Problem requirements -> Return all the records, each one exactly as given.

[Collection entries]

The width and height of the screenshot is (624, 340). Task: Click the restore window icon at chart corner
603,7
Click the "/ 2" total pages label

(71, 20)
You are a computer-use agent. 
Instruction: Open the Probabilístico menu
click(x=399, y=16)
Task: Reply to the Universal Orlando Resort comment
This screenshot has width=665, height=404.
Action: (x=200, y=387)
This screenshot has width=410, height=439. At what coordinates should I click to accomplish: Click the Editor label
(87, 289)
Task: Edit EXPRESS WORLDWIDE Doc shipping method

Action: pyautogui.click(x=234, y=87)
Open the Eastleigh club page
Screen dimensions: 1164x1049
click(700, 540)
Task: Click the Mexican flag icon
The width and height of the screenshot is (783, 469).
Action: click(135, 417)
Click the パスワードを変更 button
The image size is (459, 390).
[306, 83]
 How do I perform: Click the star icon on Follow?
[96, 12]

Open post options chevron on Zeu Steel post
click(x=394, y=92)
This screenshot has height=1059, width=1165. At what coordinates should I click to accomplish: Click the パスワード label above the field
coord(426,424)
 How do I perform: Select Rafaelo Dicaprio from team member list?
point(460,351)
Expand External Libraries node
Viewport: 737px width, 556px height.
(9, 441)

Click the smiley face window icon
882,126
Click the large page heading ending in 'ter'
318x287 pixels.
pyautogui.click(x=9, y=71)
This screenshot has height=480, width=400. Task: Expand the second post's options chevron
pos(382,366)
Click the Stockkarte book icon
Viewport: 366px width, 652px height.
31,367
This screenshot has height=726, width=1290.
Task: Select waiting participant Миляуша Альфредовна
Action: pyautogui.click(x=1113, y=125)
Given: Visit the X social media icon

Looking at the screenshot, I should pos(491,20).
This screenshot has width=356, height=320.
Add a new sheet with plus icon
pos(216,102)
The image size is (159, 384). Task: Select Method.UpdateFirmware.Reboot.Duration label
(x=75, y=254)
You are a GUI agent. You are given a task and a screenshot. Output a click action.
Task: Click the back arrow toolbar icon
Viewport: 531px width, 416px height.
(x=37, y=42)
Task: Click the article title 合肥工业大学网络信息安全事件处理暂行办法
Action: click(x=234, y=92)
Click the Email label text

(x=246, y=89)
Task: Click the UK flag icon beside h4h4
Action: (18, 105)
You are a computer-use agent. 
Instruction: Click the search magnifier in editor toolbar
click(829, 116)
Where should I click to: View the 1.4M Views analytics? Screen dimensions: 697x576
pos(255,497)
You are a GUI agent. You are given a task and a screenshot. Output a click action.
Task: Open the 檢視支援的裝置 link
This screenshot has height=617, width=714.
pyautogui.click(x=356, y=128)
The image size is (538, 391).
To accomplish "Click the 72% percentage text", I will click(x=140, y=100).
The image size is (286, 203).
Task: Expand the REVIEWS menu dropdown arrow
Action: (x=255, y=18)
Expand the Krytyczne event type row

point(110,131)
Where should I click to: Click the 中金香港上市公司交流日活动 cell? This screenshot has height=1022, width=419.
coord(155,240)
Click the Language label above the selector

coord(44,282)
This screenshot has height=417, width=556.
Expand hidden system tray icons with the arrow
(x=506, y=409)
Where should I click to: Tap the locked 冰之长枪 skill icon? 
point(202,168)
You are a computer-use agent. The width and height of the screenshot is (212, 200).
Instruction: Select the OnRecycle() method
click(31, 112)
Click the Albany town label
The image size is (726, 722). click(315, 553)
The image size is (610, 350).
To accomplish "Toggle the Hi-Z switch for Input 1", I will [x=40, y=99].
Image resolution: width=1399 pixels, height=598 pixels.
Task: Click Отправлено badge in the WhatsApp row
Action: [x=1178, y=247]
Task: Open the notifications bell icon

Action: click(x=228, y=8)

Solution to the problem ->
The width and height of the screenshot is (624, 340). Task: Click the restore window icon at chart corner
603,7
Click the "/ 2" total pages label

(71, 20)
You are a computer-use agent. 
Instruction: Open the Probabilístico menu
click(x=399, y=16)
Task: Reply to the Universal Orlando Resort comment
This screenshot has width=665, height=404.
Action: (x=200, y=387)
This screenshot has width=410, height=439. At what coordinates should I click to accomplish: Click the Editor label
(87, 289)
Task: Edit EXPRESS WORLDWIDE Doc shipping method

Action: pyautogui.click(x=234, y=87)
Open the Eastleigh club page
Screen dimensions: 1164x1049
click(700, 540)
Task: Click the Mexican flag icon
The width and height of the screenshot is (783, 469).
Action: click(135, 417)
Click the パスワードを変更 button
The image size is (459, 390).
[306, 83]
 How do I perform: Click the star icon on Follow?
[96, 12]

Open post options chevron on Zeu Steel post
click(x=394, y=92)
This screenshot has height=1059, width=1165. At what coordinates should I click to accomplish: Click the パスワード label above the field
coord(426,424)
 How do I perform: Select Rafaelo Dicaprio from team member list?
point(460,351)
Expand External Libraries node
Viewport: 737px width, 556px height.
(9, 441)

Click the smiley face window icon
882,126
Click the large page heading ending in 'ter'
318x287 pixels.
pyautogui.click(x=9, y=71)
This screenshot has height=480, width=400. Task: Expand the second post's options chevron
pos(382,366)
Click the Stockkarte book icon
Viewport: 366px width, 652px height.
31,367
This screenshot has height=726, width=1290.
Task: Select waiting participant Миляуша Альфредовна
Action: pyautogui.click(x=1113, y=125)
Given: Visit the X social media icon

Looking at the screenshot, I should pos(491,20).
This screenshot has width=356, height=320.
Add a new sheet with plus icon
pos(216,102)
The image size is (159, 384). Task: Select Method.UpdateFirmware.Reboot.Duration label
(x=75, y=254)
You are a GUI agent. You are given a task and a screenshot. Output a click action.
Task: Click the back arrow toolbar icon
Viewport: 531px width, 416px height.
(x=37, y=42)
Task: Click the article title 合肥工业大学网络信息安全事件处理暂行办法
Action: click(x=234, y=92)
Click the Email label text

(x=246, y=89)
Task: Click the UK flag icon beside h4h4
Action: (18, 105)
You are a computer-use agent. 
Instruction: Click the search magnifier in editor toolbar
click(829, 116)
Where should I click to: View the 1.4M Views analytics? Screen dimensions: 697x576
pos(255,497)
You are a GUI agent. You are given a task and a screenshot. Output a click action.
Task: Open the 檢視支援的裝置 link
This screenshot has height=617, width=714.
pyautogui.click(x=356, y=128)
The image size is (538, 391).
To accomplish "Click the 72% percentage text", I will click(x=140, y=100).
The image size is (286, 203).
Task: Expand the REVIEWS menu dropdown arrow
Action: (x=255, y=18)
Expand the Krytyczne event type row

point(110,131)
Where should I click to: Click the 中金香港上市公司交流日活动 cell? This screenshot has height=1022, width=419.
coord(155,240)
Click the Language label above the selector

coord(44,282)
This screenshot has height=417, width=556.
Expand hidden system tray icons with the arrow
(x=506, y=409)
Where should I click to: Tap the locked 冰之长枪 skill icon? 
point(202,168)
You are a computer-use agent. The width and height of the screenshot is (212, 200).
Instruction: Select the OnRecycle() method
click(31, 112)
Click the Albany town label
The image size is (726, 722). click(315, 553)
The image size is (610, 350).
To accomplish "Toggle the Hi-Z switch for Input 1", I will [x=40, y=99].
Image resolution: width=1399 pixels, height=598 pixels.
Task: Click Отправлено badge in the WhatsApp row
Action: [x=1178, y=247]
Task: Open the notifications bell icon

Action: click(x=228, y=8)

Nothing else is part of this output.